■ **What the task requires**
Restate the data exactly as given and keep the pictures out.
Records for the task below:
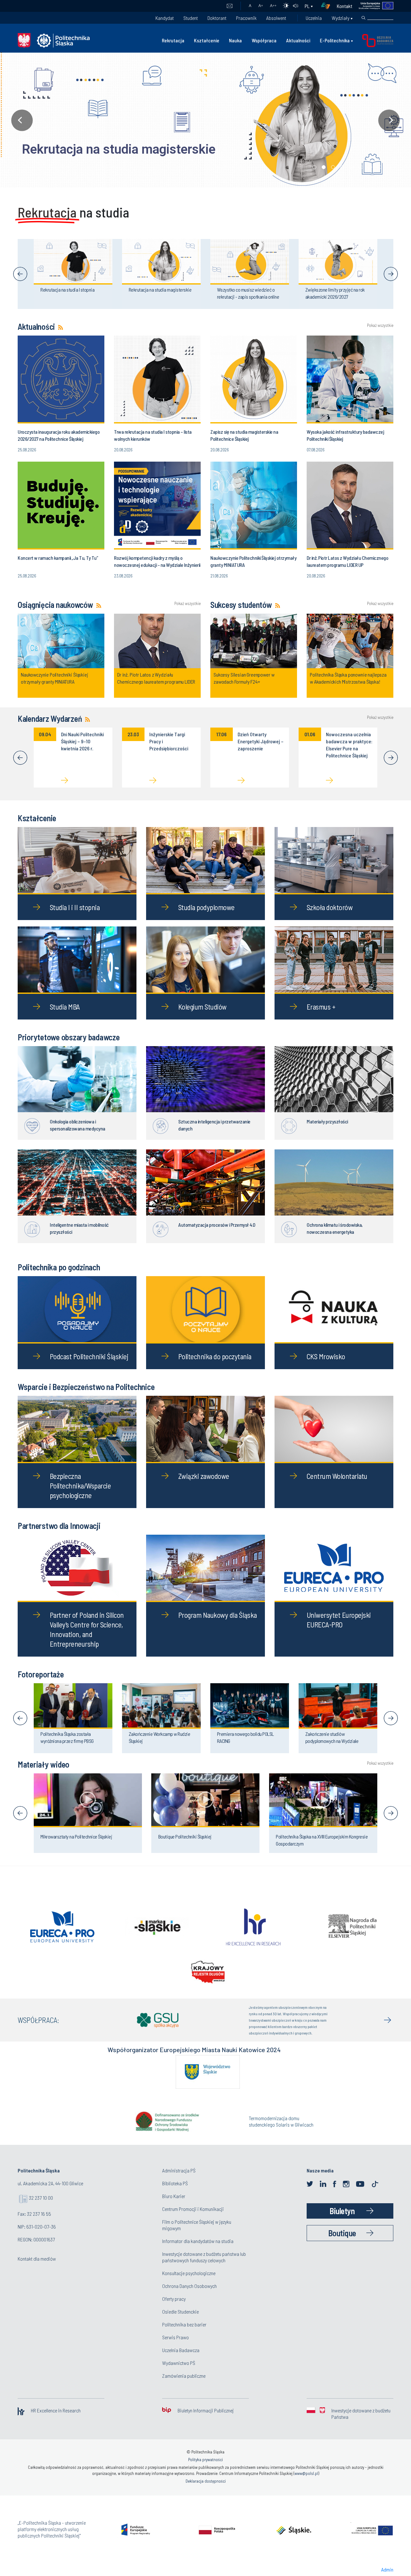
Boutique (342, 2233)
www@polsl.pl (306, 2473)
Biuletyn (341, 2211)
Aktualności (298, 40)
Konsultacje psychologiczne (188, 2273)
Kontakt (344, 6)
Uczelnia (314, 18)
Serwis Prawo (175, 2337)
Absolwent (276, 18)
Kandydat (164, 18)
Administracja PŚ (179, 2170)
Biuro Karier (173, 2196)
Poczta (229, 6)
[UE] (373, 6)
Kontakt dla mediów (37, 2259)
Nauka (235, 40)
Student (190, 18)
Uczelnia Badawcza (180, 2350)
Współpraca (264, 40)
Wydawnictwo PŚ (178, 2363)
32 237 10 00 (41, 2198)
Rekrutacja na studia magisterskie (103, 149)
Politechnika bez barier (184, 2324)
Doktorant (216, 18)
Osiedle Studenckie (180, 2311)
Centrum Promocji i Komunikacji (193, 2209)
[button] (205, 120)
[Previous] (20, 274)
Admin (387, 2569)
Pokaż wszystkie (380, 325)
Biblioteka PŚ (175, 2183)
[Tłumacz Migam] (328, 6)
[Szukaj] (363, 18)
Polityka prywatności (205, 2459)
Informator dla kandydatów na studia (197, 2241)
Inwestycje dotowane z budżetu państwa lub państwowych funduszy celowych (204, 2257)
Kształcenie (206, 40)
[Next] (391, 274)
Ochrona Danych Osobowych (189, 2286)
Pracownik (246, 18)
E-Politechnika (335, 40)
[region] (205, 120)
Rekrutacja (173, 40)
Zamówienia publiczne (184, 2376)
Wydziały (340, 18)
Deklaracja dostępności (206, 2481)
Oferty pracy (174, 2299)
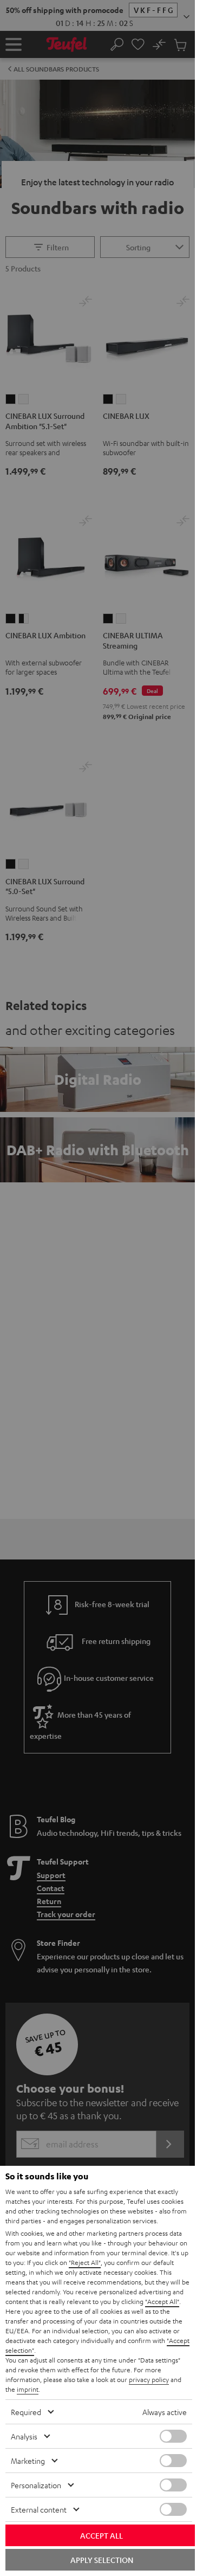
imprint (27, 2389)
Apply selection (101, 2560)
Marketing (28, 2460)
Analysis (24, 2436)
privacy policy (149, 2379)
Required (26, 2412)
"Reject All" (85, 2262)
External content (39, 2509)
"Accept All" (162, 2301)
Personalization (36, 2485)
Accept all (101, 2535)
End of Records for the task.
■ **Your response**
Boutique (342, 2233)
www@polsl.pl (306, 2473)
Biuletyn (341, 2211)
Aktualności (298, 40)
Konsultacje psychologiczne (188, 2273)
Kontakt (344, 6)
Uczelnia (314, 18)
Serwis Prawo (175, 2337)
Absolwent (276, 18)
Kandydat (164, 18)
Administracja PŚ (179, 2170)
Biuro Karier (173, 2196)
Poczta (229, 6)
[UE] (373, 6)
Kontakt dla mediów (37, 2259)
Nauka (235, 40)
Student (190, 18)
Uczelnia Badawcza (180, 2350)
Współpraca (264, 40)
Wydawnictwo PŚ (178, 2363)
32 237 10 00 (41, 2198)
Rekrutacja na studia magisterskie (103, 149)
Politechnika bez barier (184, 2324)
Doktorant (216, 18)
Osiedle Studenckie (180, 2311)
Centrum Promocji i Komunikacji (193, 2209)
[button] (205, 120)
[Previous] (20, 274)
Admin (387, 2569)
Pokaż wszystkie (380, 325)
Biblioteka PŚ (175, 2183)
[Tłumacz Migam] (328, 6)
[Szukaj] (363, 18)
Polityka prywatności (205, 2459)
Informator dla kandydatów na studia (197, 2241)
Inwestycje dotowane z budżetu państwa lub państwowych funduszy celowych (204, 2257)
Kształcenie (206, 40)
[Next] (391, 274)
Ochrona Danych Osobowych (189, 2286)
Pracownik (246, 18)
E-Politechnika (335, 40)
[region] (205, 120)
Rekrutacja (173, 40)
Zamówienia publiczne (184, 2376)
Wydziały (340, 18)
Deklaracja dostępności (206, 2481)
Oferty pracy (174, 2299)
imprint (27, 2389)
Apply selection (101, 2560)
Marketing (28, 2460)
Analysis (24, 2436)
privacy policy (149, 2379)
Required (26, 2412)
"Reject All" (85, 2262)
External content (39, 2509)
"Accept All" (162, 2301)
Personalization (36, 2485)
Accept all (101, 2535)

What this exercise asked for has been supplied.